„Wszystko ma swój czas” - tak brzmi fragment znanego utworu, ale czy jest idealny czas na dzieci? To jak zadać sobie pytanie, czy jest idealny czas na pożar mieszkania? To jak powiedzenie sobie: „teraz już jestem gotowy na powódź i zalanie całego moje dobytku”. Nie chodzi tu o to, że każde dziecko sieje spustoszenie, ale pokazanie, że najlepszy czas na dzieci nie istnieje. Jeśli uważasz, że wiedziesz wspaniałe życie i dodasz do niego idealne dziecko w dogodnym czasie, to czeka cię idealne rozczarowanie…
Idealny czas zawodowy...
Jeszcze tylko dostanę podwyżkę… Jeszcze tylko jeden stopień awansu i już jestem gotowy na dziecko… Często zdarza nam się kalkulować, spoglądać niemal z kalendarzem w ręku, kiedy nasz potomek ma pojawić się na świecie, aby było - no właśnie: idealnie. Niestety rzeczywistość jest zgoła inna. Awans nie przychodzi wtedy kiedy oczekiwaliśmy, kondycja finansowa firmy nie pozwala na rychłe podwyżki, a czas leci.

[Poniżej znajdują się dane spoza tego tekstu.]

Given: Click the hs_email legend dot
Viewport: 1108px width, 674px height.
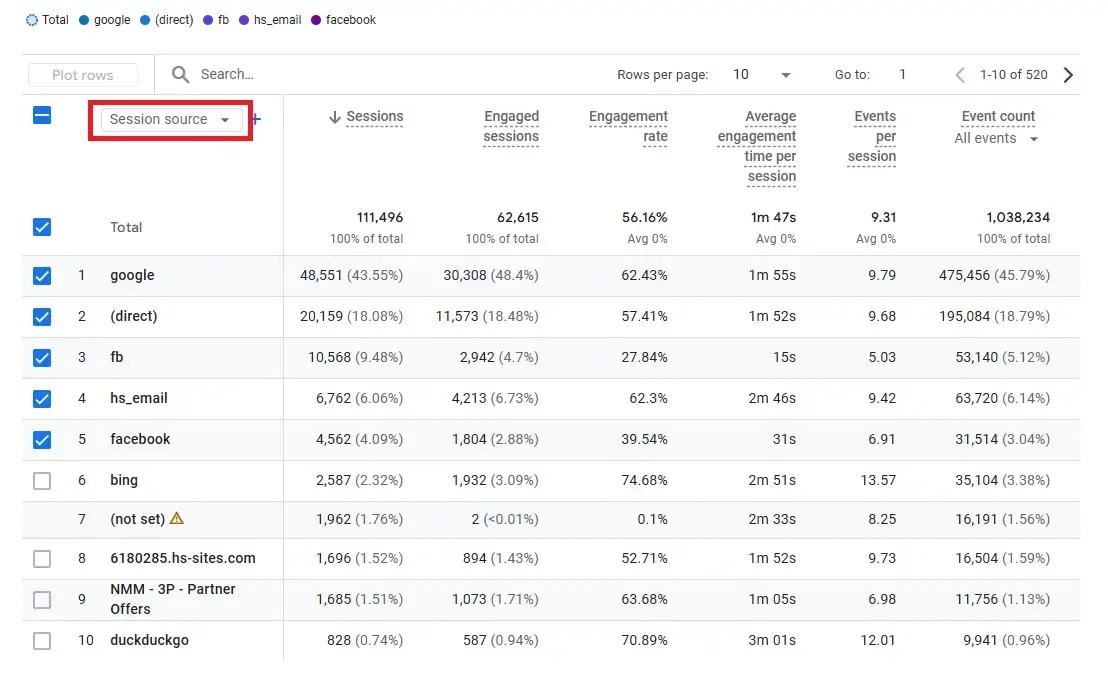Looking at the screenshot, I should 244,20.
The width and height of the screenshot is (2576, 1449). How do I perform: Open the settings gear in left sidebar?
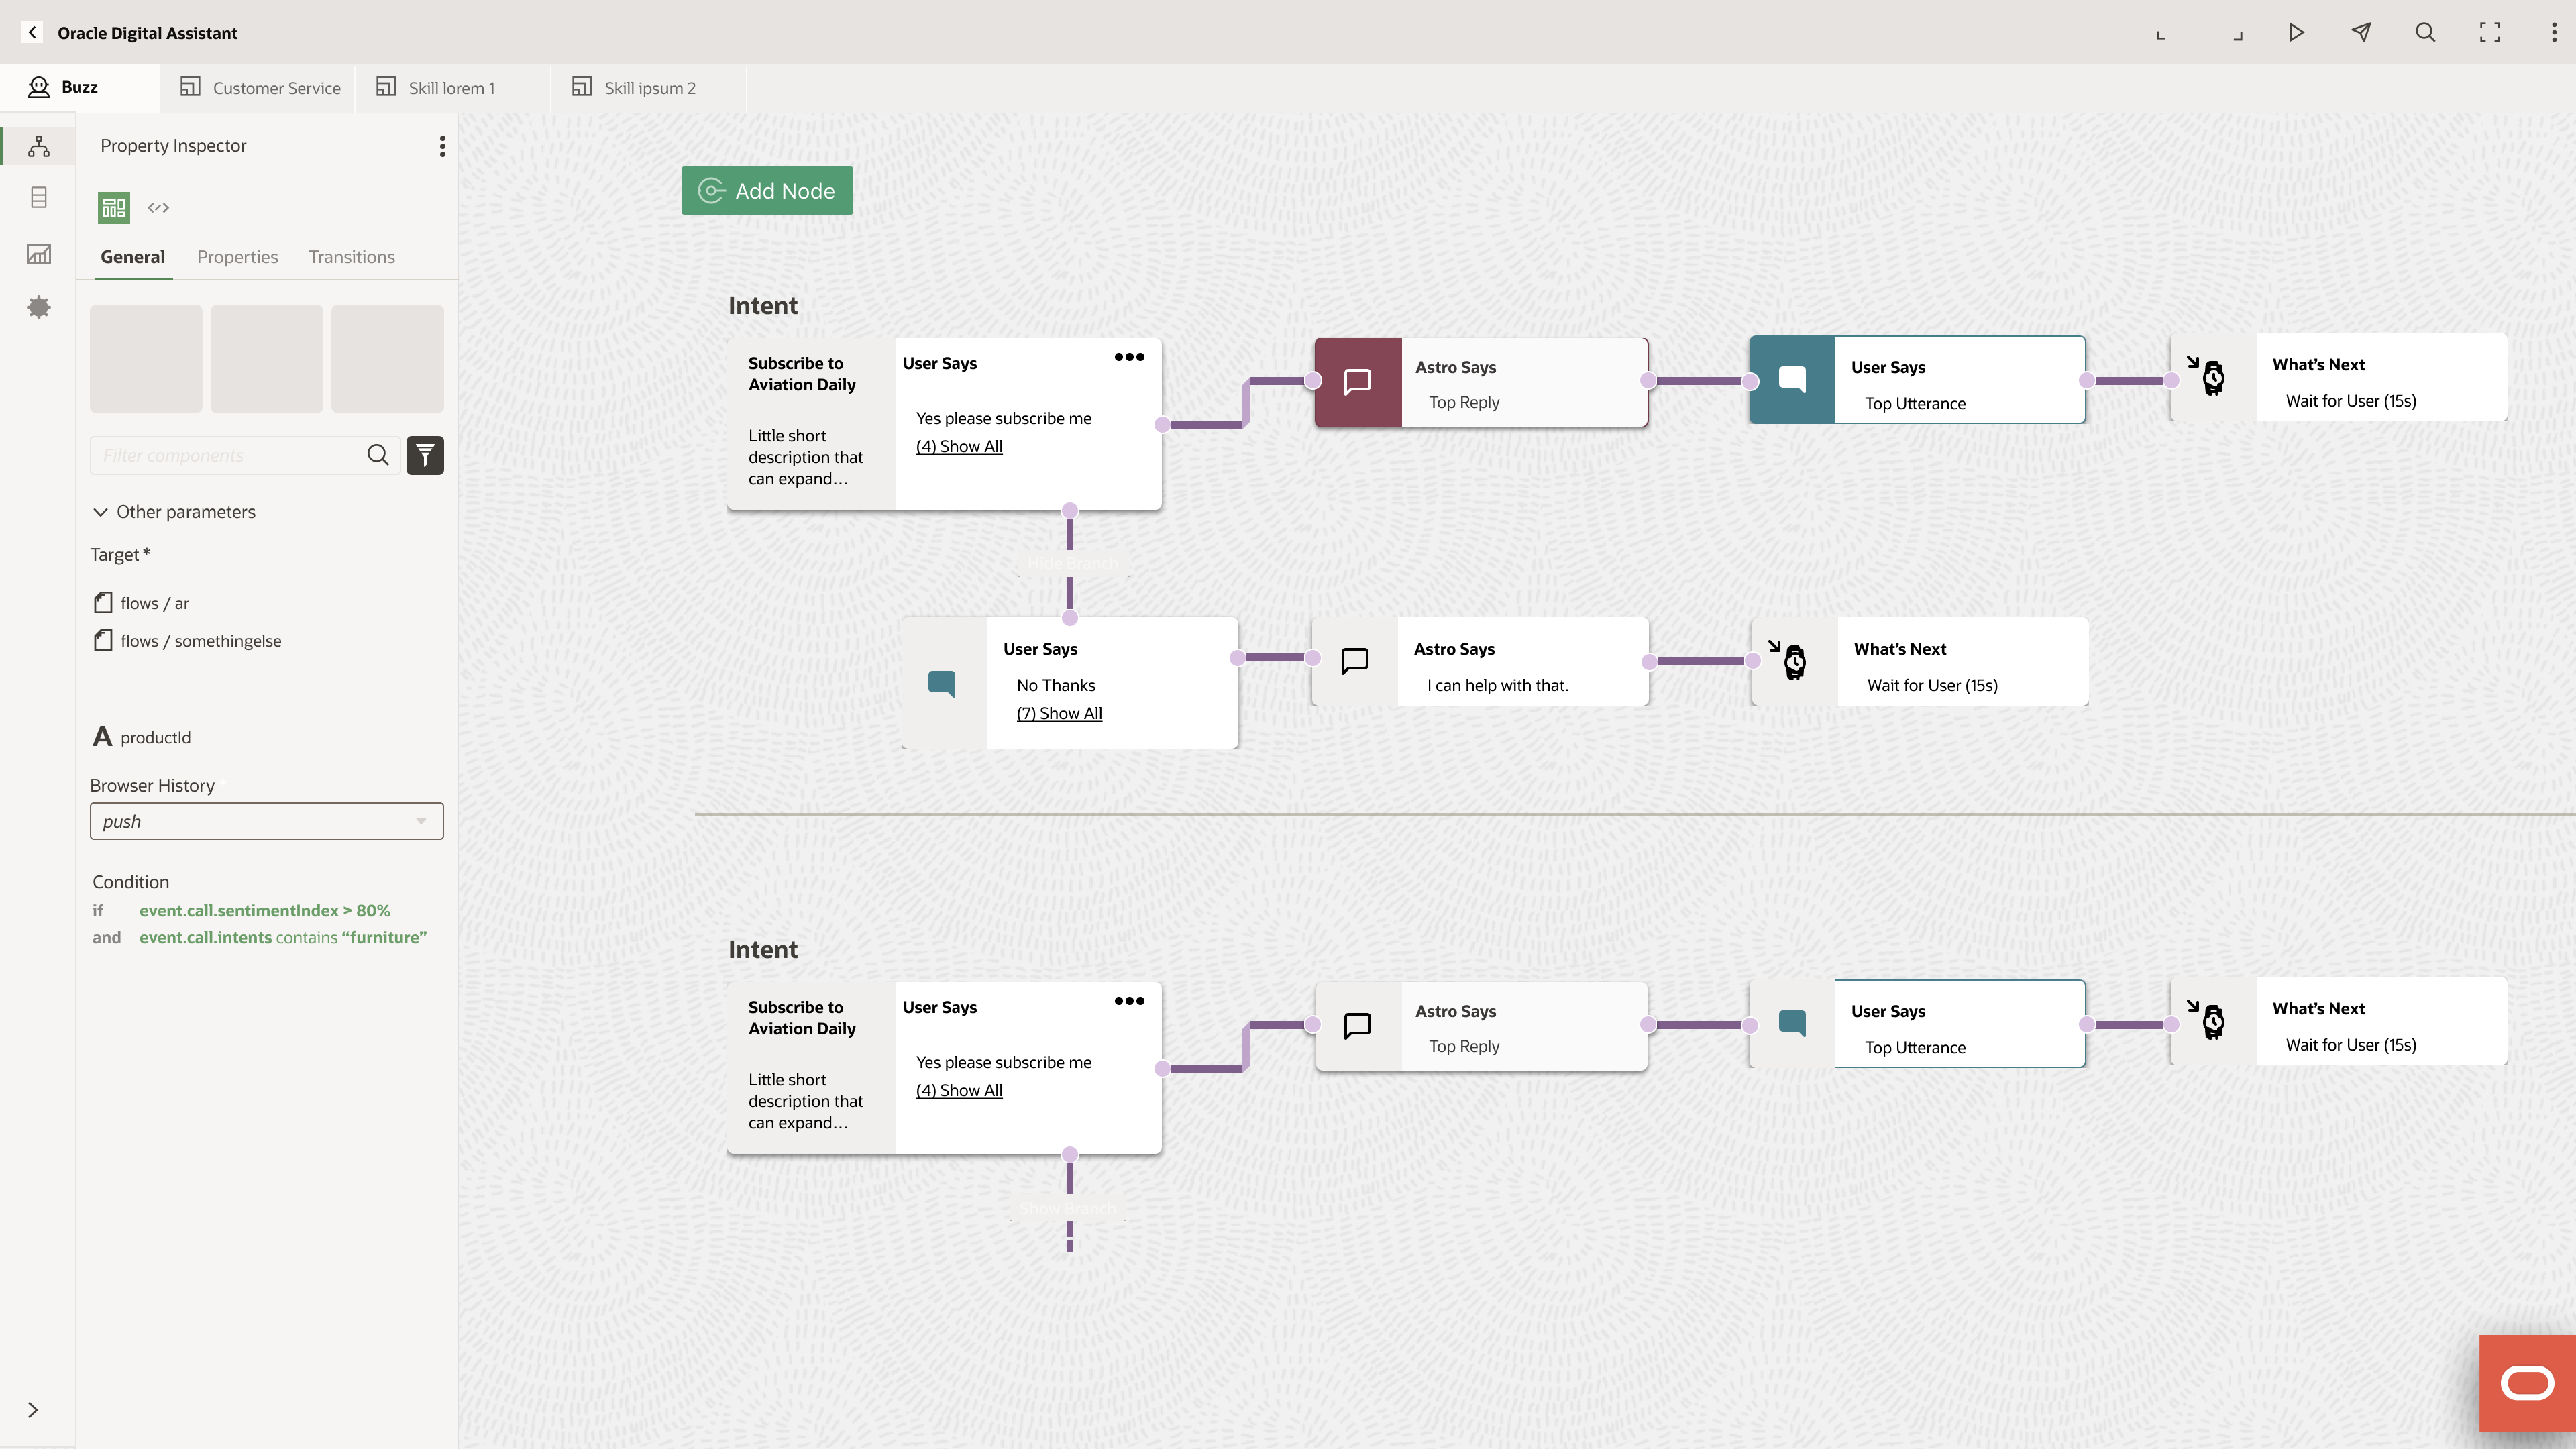(39, 307)

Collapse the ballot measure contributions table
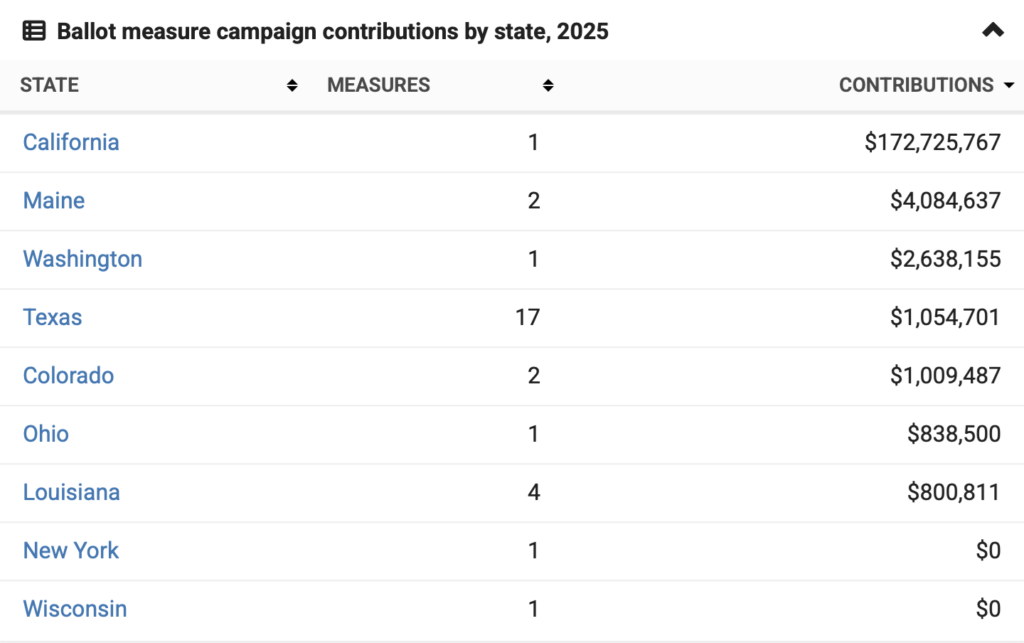click(992, 31)
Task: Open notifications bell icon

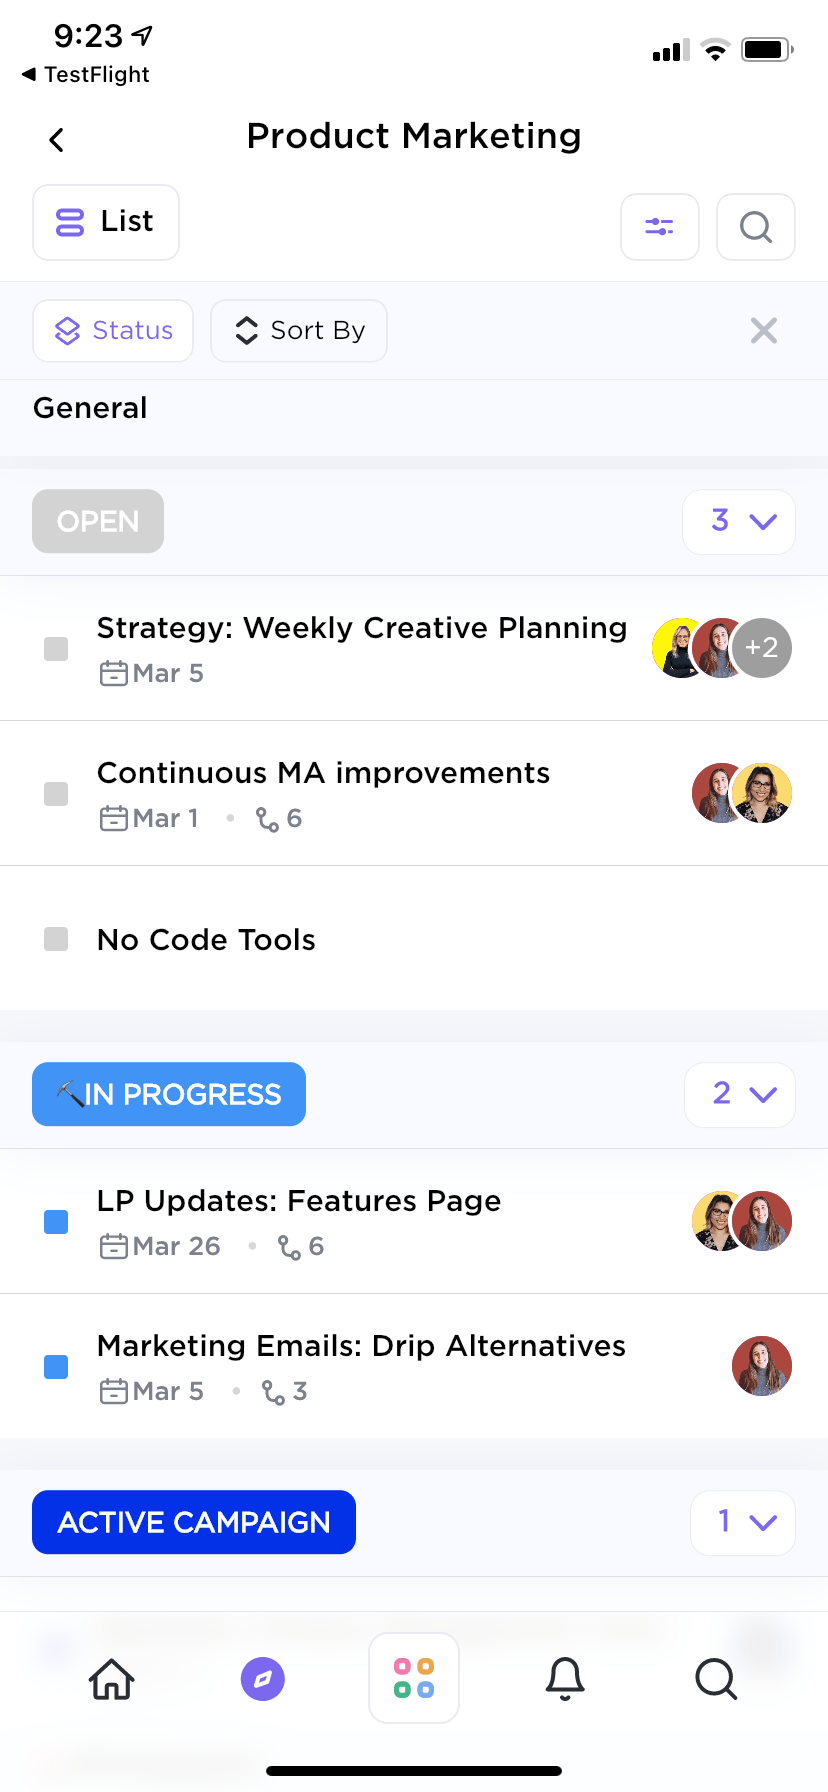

Decyzja o rodzicielstwie jest odwlekana, a „ciśnienie” rośnie, bo przecież nie jesteśmy coraz młodsi. Życie zawodowe zajmuje nam większość życia, daje nam satysfakcję, sukcesy, docenienie i ciężko jest nam z tego zrezygnować – rozwijamy się. Paradoksalnie czekamy na spokojniejszy czasy, które mogą nie nastąpić bo w każdym kolejnym miesiącu, kwartale, roku są nowe cele i wyzwania.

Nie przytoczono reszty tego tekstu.